In the final study of this thesis methylation of candidate genes at biologically relevant sites cytokines and RNA expression were measured before and after an inflammatory stimuli, and either side of fatty acid supplementation. In this randomised double blind, repeated measures supplementation study the inflammation stimulus was provided by eccentric exercise and one group was supplemented with ω-3 PUFA (EPA and DHA) and the other with olive oil. Baseline measurements, made before the inflammatory stimulus or supplementation, showed that methylation levels of TNF were negatively associated with the expression of TNF mRNA, however there was no association with TNFα cytokine levels. There was a negative relationship between TNF and IL1B methylation levels at baseline.
The inflammatory stimulus induced a decrease in TNF and IL6 methylation levels and an increase of serum cytokines coded by these genes. In contrast, an increase in methylation in the measured region of IL1B was observed. The results clearly demonstrated the effect of a repeated bout of exercise in which decreased inflammation (cytokines and muscle damage markers) is observed after the second bout. There was no difference in the decrease as a consequence of the dietary supplementation.
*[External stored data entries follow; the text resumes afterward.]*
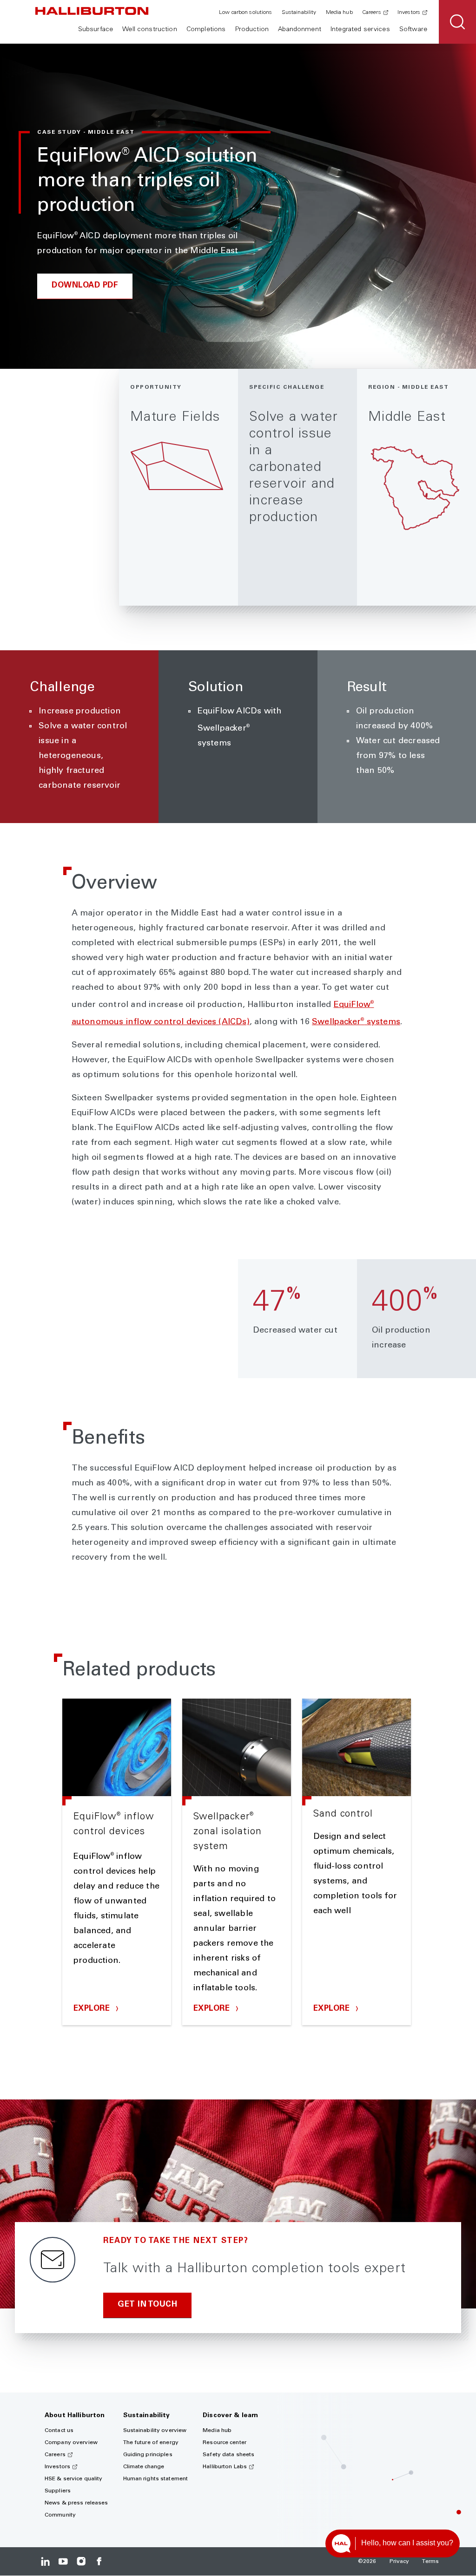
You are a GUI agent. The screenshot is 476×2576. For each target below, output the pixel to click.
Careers (371, 12)
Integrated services (360, 29)
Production (252, 29)
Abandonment (299, 29)
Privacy (400, 2561)
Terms (430, 2561)
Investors (408, 12)
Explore (92, 2009)
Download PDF (85, 286)
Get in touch (147, 2305)
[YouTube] (63, 2561)
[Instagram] (81, 2561)
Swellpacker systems (356, 1022)
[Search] (457, 22)
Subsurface (95, 29)
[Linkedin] (45, 2561)
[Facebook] (99, 2561)
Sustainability (299, 12)
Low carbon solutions (245, 12)
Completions (206, 29)
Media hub (339, 12)
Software (413, 29)
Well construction (149, 29)
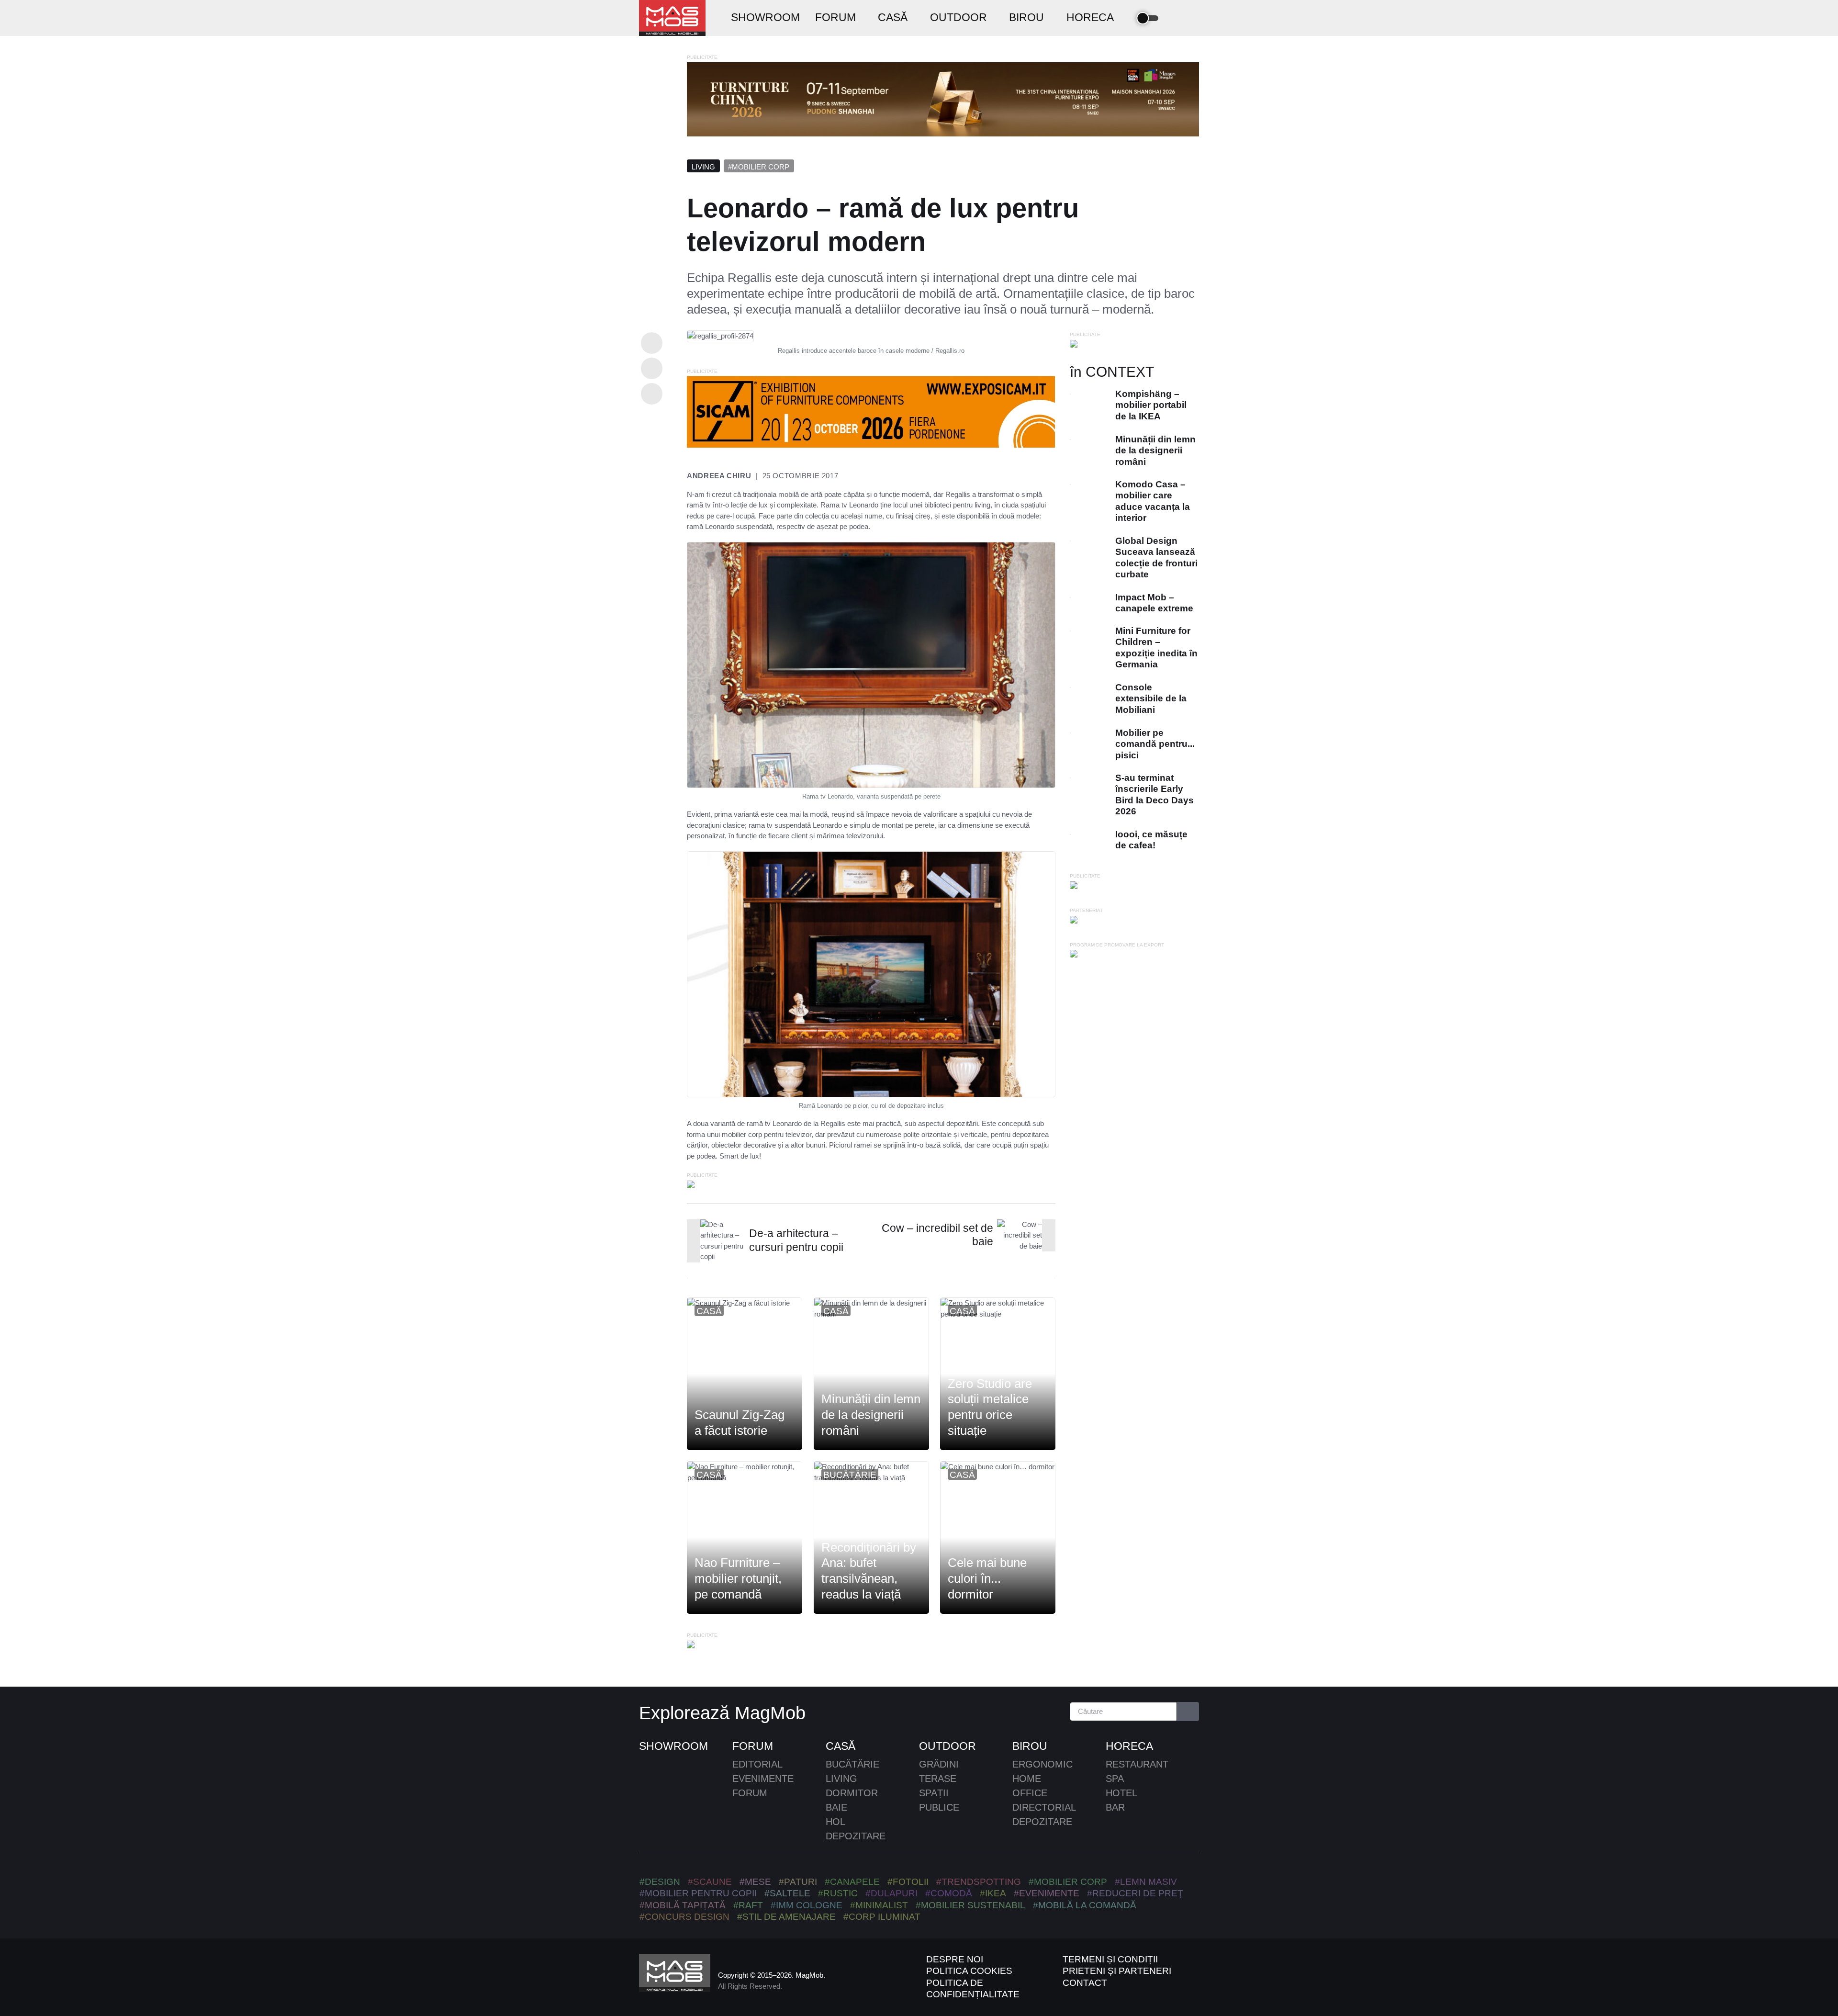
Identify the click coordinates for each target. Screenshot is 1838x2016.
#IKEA (993, 1893)
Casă (709, 1311)
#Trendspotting (978, 1882)
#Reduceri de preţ (1135, 1893)
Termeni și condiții (1110, 1959)
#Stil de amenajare (786, 1917)
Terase (937, 1778)
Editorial (757, 1764)
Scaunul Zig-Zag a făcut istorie (740, 1423)
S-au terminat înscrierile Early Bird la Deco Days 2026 (1154, 794)
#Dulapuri (891, 1893)
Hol (835, 1821)
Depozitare (855, 1836)
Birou (1029, 1746)
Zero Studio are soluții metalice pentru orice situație (990, 1406)
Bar (1115, 1807)
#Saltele (787, 1893)
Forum (752, 1746)
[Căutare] (1188, 1712)
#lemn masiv (1146, 1882)
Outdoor (947, 1746)
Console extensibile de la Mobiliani (1151, 698)
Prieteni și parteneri (1117, 1971)
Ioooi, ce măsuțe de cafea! (1151, 839)
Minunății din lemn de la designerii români (870, 1415)
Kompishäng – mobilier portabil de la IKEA (1151, 405)
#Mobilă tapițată (682, 1905)
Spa (1115, 1778)
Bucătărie (849, 1475)
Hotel (1121, 1793)
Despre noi (954, 1959)
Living (703, 167)
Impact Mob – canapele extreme (1154, 602)
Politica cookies (969, 1971)
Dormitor (852, 1793)
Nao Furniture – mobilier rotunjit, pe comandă (738, 1579)
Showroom (673, 1746)
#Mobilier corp (758, 167)
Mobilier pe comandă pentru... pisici (1155, 744)
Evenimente (763, 1778)
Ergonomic (1042, 1764)
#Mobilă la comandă (1084, 1905)
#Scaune (710, 1882)
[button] (1176, 18)
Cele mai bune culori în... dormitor (987, 1579)
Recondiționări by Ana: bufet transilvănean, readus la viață (868, 1570)
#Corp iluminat (881, 1917)
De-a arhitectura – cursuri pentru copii (796, 1240)
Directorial (1044, 1807)
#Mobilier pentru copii (698, 1893)
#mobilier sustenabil (970, 1905)
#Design (659, 1882)
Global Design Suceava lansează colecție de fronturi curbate (1156, 557)
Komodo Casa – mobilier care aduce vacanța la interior (1152, 501)
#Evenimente (1046, 1893)
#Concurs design (684, 1917)
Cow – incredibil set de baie (937, 1235)
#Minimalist (879, 1905)
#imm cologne (806, 1905)
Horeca (1129, 1746)
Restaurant (1137, 1764)
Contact (1085, 1983)
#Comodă (948, 1893)
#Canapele (852, 1882)
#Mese (755, 1882)
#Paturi (798, 1882)
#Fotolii (908, 1882)
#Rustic (838, 1893)
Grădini (939, 1764)
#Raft (748, 1905)
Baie (836, 1807)
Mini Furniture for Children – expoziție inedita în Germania (1156, 647)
In conclusion it was found that as a result of the cross-sectional study, that some but not all fatty acids in the blood affect the methylation levels of certain CpG sites in exon1 of TNF. Positive and negative associations were observed, with many of the associations being sex specific. In the second study it was established that a four-week period of dietary -3 PUFA (EPA and DHA) supplementation does not significantly change the methylation levels of TNF, IL6 or IL1B and, in the final study, muscle damage was induced through eccentric exercise and this effected a transient epigenetic change, but that fatty acid supplementation had no significant effect over the period of the study. Although DNA methylation of TNF, IL6 and IL1B at the sites studied is not altered by a change in blood fatty acids over a short period this may not be the case over longer periods of intervention and this, together with exploration of the interaction with other environmental factors, such as muscle induced inflammatory stimulus, present opportunities for future research.